Missing Malaysia Airlines MH370: Deep sea hunt moved to remote part of Indian Ocean
The search for missing Malaysia Airlines 370 has shifted to a different area - this time to a remote part of the Indian Ocean. The area which will now come under scrutiny is exactly where a British pilot had calculated that the Boeing 777 made a controlled ditching.
The aircraft was on a routine flight from Kuala Lumpur to Beijing with 239 passengers and crew on board when it disappeared on 8 March 2014. Despite international search operations, the aircraft has yet to be found. Other than a flaperon belonging to the plane was found on Reunion Island in July, there have been no indication where the fuselage has ended up.
The Australian Transport Safety Bureau, which is coordinating the search on behalf of Malaysia, said in a statement that the deep sea search for the aircraft was now moving further south within a 46,000 square mile priority area because the southern hemisphere spring had made the extreme conditions in the southern ocean calmer. The area will be searched through December.
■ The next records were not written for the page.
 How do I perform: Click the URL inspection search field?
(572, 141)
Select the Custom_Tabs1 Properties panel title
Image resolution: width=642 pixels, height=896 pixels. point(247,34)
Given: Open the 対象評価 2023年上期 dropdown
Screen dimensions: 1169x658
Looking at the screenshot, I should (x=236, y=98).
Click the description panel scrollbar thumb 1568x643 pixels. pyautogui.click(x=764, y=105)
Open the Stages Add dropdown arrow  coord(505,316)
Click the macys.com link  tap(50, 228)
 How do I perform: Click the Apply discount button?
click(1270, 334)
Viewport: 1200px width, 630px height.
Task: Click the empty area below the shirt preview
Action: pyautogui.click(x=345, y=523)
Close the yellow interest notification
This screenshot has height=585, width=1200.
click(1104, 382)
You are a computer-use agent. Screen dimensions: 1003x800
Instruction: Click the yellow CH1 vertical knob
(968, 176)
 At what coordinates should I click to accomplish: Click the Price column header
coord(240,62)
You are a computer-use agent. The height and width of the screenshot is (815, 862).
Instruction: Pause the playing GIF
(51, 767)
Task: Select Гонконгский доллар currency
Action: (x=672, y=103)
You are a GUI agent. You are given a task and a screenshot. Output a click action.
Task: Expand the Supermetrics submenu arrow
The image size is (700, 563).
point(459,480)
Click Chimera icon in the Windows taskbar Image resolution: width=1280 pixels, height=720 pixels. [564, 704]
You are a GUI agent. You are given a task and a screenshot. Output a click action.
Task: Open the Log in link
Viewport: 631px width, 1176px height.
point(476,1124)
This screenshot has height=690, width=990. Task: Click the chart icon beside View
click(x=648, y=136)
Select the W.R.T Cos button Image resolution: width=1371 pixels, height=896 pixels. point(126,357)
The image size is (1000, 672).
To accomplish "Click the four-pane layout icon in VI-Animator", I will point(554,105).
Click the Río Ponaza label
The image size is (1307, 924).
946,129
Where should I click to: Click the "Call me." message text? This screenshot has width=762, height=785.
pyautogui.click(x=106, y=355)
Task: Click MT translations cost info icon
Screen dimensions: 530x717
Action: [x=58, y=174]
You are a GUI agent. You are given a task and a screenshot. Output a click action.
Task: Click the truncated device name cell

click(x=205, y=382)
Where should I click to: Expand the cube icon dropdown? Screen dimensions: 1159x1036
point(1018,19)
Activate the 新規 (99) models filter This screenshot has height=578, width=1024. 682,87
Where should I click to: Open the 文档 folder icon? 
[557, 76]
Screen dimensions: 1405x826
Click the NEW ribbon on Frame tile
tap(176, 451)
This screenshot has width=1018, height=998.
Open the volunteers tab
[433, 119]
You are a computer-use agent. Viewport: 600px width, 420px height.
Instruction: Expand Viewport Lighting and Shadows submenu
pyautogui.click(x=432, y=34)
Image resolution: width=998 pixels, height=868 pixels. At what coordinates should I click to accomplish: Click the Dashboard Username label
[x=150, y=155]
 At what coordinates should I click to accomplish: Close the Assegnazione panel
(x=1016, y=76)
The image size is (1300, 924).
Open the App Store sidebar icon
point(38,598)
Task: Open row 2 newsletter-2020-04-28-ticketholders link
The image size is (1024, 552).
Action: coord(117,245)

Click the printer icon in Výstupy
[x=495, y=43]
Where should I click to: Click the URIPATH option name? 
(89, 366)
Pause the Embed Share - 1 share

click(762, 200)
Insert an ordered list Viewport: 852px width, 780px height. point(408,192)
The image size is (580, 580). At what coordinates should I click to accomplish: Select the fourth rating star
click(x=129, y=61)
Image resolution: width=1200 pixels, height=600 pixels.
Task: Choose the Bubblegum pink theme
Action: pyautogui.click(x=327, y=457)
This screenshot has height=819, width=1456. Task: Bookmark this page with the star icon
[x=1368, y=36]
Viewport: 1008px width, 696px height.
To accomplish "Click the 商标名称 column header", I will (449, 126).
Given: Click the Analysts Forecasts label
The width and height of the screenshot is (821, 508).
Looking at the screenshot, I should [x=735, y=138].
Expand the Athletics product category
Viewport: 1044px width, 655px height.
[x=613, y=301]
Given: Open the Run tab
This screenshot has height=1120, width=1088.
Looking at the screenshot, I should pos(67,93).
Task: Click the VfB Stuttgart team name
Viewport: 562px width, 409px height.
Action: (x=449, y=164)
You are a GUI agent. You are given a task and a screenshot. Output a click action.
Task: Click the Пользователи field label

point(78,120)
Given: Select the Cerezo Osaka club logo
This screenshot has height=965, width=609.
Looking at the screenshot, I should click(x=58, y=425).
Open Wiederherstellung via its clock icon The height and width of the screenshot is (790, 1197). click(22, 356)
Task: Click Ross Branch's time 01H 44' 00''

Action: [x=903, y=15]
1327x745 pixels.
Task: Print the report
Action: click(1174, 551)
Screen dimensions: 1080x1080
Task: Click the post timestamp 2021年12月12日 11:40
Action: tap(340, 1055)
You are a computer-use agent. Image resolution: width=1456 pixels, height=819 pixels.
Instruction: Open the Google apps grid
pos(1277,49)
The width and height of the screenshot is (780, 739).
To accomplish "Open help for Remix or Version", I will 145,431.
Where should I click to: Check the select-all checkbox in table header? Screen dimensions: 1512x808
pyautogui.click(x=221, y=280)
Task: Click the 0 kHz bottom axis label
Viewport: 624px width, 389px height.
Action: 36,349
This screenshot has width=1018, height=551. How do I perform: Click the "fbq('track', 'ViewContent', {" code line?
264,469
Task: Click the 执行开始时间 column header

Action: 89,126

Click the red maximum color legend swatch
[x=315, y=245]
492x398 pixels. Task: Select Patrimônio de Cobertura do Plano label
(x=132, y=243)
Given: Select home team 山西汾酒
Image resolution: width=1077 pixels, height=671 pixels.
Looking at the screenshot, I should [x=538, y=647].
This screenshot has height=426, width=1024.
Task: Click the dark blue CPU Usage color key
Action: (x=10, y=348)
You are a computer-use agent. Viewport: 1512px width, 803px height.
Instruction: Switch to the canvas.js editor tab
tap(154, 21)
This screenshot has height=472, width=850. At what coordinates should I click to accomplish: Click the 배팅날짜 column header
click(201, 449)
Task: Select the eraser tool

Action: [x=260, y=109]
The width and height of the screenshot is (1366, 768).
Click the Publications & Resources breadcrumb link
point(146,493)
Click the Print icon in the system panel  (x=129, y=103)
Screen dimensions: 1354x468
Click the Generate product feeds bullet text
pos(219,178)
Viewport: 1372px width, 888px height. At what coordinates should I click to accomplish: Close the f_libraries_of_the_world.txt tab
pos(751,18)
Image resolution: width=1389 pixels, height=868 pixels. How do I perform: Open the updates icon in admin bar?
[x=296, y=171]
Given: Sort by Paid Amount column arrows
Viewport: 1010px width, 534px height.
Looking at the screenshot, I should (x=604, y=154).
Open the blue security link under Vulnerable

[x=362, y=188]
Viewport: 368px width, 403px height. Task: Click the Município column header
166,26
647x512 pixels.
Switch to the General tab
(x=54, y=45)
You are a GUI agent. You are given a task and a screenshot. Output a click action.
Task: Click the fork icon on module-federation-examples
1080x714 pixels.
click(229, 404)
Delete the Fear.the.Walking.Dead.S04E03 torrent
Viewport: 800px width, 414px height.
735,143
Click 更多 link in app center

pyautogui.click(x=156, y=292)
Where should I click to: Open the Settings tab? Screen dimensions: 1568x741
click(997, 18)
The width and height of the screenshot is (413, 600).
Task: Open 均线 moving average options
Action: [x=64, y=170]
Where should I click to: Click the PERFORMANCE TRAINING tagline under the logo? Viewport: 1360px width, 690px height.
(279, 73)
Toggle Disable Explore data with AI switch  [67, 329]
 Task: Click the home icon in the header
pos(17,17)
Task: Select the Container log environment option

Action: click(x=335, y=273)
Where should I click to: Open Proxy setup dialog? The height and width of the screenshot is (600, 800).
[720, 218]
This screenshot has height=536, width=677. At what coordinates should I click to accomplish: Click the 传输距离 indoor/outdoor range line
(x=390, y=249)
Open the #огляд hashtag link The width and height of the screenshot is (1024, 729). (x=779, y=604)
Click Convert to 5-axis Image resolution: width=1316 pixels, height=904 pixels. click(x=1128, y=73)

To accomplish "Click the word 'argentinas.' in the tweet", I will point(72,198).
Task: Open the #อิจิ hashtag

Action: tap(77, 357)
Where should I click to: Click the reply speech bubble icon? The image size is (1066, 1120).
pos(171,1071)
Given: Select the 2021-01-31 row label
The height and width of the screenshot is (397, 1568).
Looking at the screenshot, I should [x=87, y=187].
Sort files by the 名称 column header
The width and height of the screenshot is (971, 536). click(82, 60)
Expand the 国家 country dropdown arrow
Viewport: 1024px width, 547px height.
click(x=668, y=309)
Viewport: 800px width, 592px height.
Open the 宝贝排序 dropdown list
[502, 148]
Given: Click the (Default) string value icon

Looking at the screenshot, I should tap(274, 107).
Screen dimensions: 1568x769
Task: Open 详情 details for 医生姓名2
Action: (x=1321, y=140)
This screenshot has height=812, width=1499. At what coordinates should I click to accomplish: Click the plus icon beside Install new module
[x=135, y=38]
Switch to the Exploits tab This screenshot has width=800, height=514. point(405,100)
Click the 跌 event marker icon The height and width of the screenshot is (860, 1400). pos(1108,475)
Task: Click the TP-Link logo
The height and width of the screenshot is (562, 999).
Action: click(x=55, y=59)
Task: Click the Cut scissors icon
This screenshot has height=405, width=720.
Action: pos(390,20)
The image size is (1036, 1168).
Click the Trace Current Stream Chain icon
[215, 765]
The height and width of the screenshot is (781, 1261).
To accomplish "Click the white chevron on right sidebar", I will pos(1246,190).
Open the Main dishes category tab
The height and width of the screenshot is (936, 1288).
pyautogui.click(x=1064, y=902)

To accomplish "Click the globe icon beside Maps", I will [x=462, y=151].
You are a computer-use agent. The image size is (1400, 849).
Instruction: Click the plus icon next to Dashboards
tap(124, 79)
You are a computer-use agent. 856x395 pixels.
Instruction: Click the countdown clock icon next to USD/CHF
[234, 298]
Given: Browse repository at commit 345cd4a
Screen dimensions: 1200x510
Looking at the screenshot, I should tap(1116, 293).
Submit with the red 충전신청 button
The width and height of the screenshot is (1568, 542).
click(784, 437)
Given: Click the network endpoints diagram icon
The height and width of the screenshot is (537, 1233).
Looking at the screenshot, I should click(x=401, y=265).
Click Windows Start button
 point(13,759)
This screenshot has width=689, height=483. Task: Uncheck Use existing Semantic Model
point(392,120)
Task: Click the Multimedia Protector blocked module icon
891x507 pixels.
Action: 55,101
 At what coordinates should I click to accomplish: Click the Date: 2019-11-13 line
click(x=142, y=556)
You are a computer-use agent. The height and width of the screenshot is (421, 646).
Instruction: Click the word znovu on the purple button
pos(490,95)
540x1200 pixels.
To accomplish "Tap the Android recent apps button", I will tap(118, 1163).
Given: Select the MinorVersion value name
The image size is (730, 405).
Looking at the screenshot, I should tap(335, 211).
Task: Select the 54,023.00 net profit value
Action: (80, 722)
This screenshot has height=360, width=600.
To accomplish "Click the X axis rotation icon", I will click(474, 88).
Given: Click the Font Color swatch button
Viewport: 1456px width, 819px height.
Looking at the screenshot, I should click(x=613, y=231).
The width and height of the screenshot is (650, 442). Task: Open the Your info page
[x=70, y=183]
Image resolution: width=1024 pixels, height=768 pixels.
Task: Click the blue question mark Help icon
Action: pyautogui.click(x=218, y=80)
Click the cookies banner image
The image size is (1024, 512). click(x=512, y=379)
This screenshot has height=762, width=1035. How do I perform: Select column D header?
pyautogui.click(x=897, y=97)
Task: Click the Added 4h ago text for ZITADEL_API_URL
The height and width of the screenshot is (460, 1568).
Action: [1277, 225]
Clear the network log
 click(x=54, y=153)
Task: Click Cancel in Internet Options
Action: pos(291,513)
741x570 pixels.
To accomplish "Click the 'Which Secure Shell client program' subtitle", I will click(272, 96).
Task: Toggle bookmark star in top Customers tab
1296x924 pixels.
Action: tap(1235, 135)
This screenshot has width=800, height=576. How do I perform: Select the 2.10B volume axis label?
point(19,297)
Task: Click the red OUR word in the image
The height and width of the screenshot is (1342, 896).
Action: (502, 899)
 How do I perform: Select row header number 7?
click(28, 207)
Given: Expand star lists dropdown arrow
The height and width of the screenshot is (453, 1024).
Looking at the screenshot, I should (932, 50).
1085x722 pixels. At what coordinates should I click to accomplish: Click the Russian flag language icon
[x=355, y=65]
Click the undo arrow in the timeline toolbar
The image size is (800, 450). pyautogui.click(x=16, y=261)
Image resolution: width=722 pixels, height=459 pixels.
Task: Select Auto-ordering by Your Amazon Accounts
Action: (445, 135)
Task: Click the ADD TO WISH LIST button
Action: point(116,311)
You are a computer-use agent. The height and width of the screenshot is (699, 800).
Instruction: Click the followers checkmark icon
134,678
The area cited by the bureau is where senior pilot Captain Simon Hardy has calculated is the most likely resting place of the aircraft. However, the bureau's chief commissioner Martin Dolan was quick to point out that the Australian authorities are not being guided by Hardy's analysis.
"We're aware that we're in the area that Capt. Hardy specifies, but we're in that area because it was next in our search sequence, and we've been moving progressively south because the weather is improving," Dolan said. "There are many theories from members of the public and various independent experts and all are considered," the bureau said in a statement. It described Hardy's analysis as credible.
What is Hardy's theory?
So what exactly is Hardy's theory, which has been widely published in recent months in various media? According to his theory, MH370, pilot Zaharie Ahmad Shah performed a final emotional fly past of Penang Island before landing the plane on water, where it had sank intact.
Hardy, noted that it was unusual for Shah to make the last radio call especially when all previous communications were made by first officer Fariq Abdul Hamid. He believes the aircraft was depressurised and that the passengers and crew lost consciousness. This theory is also backed by aviation experts in a National Geographic programme about the missing plane.
Hardy, who works with a major commercial airline, used mathematical analysis and a flight simulator to plot the course he believed the airliner took when it vanished in one has been described as aviation's most baffling mysteries. "I am fairly confident that the wreckage will be found within the next four to eight weeks," Hardy told The Australian newspaper.
Dolan however disputes Hardy's theory on how the aircraft went down. The chief commissioner said the authorities still believe that the final satellite transmission from one of the jet's engines indicated that it was out of fuel, leading to the conclusion that the plane would have plummeted into the ocean out of control and disintegrated.
Australia and Malaysia are splitting the cost of the search of the vast expanse of seabed that started in October last year. The search, which is taking place more than 1,100 miles off the Australian cost, has so far covered 27,000 square miles.
China has pledged an additional $14.5m over the weekend to fund the search. A total of 153 Chinese citizens were on board the missing plane.